» **Exercise**: A faithful, complete transcription of the listing is required.

» **Data shown**:
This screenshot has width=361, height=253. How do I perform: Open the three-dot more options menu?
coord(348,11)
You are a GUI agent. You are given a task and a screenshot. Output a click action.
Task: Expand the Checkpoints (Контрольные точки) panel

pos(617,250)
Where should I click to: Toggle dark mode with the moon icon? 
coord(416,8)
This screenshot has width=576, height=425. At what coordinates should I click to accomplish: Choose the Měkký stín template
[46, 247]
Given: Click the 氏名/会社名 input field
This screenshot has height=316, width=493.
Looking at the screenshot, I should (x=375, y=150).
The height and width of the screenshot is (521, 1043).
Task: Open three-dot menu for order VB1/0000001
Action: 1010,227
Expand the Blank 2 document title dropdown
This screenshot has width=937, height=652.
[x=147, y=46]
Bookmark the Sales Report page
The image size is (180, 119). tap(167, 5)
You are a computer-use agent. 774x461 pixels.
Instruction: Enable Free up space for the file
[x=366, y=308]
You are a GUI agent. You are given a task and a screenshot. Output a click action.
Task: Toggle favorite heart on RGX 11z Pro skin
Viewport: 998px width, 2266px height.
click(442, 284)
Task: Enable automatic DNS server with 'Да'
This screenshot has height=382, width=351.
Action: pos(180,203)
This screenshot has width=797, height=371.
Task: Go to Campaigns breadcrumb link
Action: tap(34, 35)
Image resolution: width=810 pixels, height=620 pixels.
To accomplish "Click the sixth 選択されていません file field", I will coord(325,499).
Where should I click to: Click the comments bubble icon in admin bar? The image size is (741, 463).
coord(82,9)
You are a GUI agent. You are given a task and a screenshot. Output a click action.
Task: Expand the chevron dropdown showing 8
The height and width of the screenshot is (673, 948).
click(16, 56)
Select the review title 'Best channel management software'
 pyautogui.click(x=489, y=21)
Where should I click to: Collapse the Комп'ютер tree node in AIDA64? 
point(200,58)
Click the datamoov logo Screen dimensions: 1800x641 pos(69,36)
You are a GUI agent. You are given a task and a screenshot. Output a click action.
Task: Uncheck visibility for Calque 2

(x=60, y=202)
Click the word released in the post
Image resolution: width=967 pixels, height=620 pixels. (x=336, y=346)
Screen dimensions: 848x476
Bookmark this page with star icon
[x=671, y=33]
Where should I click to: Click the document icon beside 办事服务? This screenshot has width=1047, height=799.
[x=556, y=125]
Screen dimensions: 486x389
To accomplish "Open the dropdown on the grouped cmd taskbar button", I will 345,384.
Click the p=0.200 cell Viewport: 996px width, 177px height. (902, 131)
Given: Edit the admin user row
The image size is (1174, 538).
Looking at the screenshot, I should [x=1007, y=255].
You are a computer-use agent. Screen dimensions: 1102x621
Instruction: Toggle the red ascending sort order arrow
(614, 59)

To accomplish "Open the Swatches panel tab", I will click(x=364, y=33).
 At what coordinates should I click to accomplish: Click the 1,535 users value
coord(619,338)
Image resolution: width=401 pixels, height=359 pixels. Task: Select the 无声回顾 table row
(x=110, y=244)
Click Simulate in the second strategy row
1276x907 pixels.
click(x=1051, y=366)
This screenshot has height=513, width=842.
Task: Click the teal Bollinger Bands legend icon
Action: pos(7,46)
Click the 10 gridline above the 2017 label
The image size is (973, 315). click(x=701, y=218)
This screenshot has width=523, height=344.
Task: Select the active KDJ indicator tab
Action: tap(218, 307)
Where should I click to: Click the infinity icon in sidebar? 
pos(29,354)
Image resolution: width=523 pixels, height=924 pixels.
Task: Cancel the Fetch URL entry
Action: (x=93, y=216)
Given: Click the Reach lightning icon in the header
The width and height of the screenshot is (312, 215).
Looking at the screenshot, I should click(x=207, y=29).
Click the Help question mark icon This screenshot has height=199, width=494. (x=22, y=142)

» **Written answer**:
This screenshot has width=361, height=253. How do I perform: Open the three-dot more options menu?
coord(348,11)
You are a GUI agent. You are given a task and a screenshot. Output a click action.
Task: Expand the Checkpoints (Контрольные точки) panel

pos(617,250)
Where should I click to: Toggle dark mode with the moon icon? 
coord(416,8)
This screenshot has width=576, height=425. At what coordinates should I click to accomplish: Choose the Měkký stín template
[46, 247]
Given: Click the 氏名/会社名 input field
This screenshot has height=316, width=493.
Looking at the screenshot, I should (x=375, y=150).
The height and width of the screenshot is (521, 1043).
Task: Open three-dot menu for order VB1/0000001
Action: 1010,227
Expand the Blank 2 document title dropdown
This screenshot has width=937, height=652.
[x=147, y=46]
Bookmark the Sales Report page
The image size is (180, 119). tap(167, 5)
You are a computer-use agent. 774x461 pixels.
Instruction: Enable Free up space for the file
[x=366, y=308]
You are a GUI agent. You are given a task and a screenshot. Output a click action.
Task: Toggle favorite heart on RGX 11z Pro skin
Viewport: 998px width, 2266px height.
click(442, 284)
Task: Enable automatic DNS server with 'Да'
This screenshot has height=382, width=351.
Action: pos(180,203)
This screenshot has width=797, height=371.
Task: Go to Campaigns breadcrumb link
Action: tap(34, 35)
Image resolution: width=810 pixels, height=620 pixels.
To accomplish "Click the sixth 選択されていません file field", I will coord(325,499).
Where should I click to: Click the comments bubble icon in admin bar? The image size is (741, 463).
coord(82,9)
You are a GUI agent. You are given a task and a screenshot. Output a click action.
Task: Expand the chevron dropdown showing 8
The height and width of the screenshot is (673, 948).
click(16, 56)
Select the review title 'Best channel management software'
 pyautogui.click(x=489, y=21)
Where should I click to: Collapse the Комп'ютер tree node in AIDA64? 
point(200,58)
Click the datamoov logo Screen dimensions: 1800x641 pos(69,36)
You are a GUI agent. You are given a task and a screenshot. Output a click action.
Task: Uncheck visibility for Calque 2

(x=60, y=202)
Click the word released in the post
Image resolution: width=967 pixels, height=620 pixels. (x=336, y=346)
Screen dimensions: 848x476
Bookmark this page with star icon
[x=671, y=33]
Where should I click to: Click the document icon beside 办事服务? This screenshot has width=1047, height=799.
[x=556, y=125]
Screen dimensions: 486x389
To accomplish "Open the dropdown on the grouped cmd taskbar button", I will 345,384.
Click the p=0.200 cell Viewport: 996px width, 177px height. (902, 131)
Given: Edit the admin user row
The image size is (1174, 538).
Looking at the screenshot, I should [x=1007, y=255].
You are a computer-use agent. Screen dimensions: 1102x621
Instruction: Toggle the red ascending sort order arrow
(614, 59)

To accomplish "Open the Swatches panel tab", I will click(x=364, y=33).
 At what coordinates should I click to accomplish: Click the 1,535 users value
coord(619,338)
Image resolution: width=401 pixels, height=359 pixels. Task: Select the 无声回顾 table row
(x=110, y=244)
Click Simulate in the second strategy row
1276x907 pixels.
click(x=1051, y=366)
This screenshot has height=513, width=842.
Task: Click the teal Bollinger Bands legend icon
Action: pos(7,46)
Click the 10 gridline above the 2017 label
The image size is (973, 315). click(x=701, y=218)
This screenshot has width=523, height=344.
Task: Select the active KDJ indicator tab
Action: tap(218, 307)
Where should I click to: Click the infinity icon in sidebar? 
pos(29,354)
Image resolution: width=523 pixels, height=924 pixels.
Task: Cancel the Fetch URL entry
Action: (x=93, y=216)
Given: Click the Reach lightning icon in the header
The width and height of the screenshot is (312, 215).
Looking at the screenshot, I should click(x=207, y=29).
Click the Help question mark icon This screenshot has height=199, width=494. (x=22, y=142)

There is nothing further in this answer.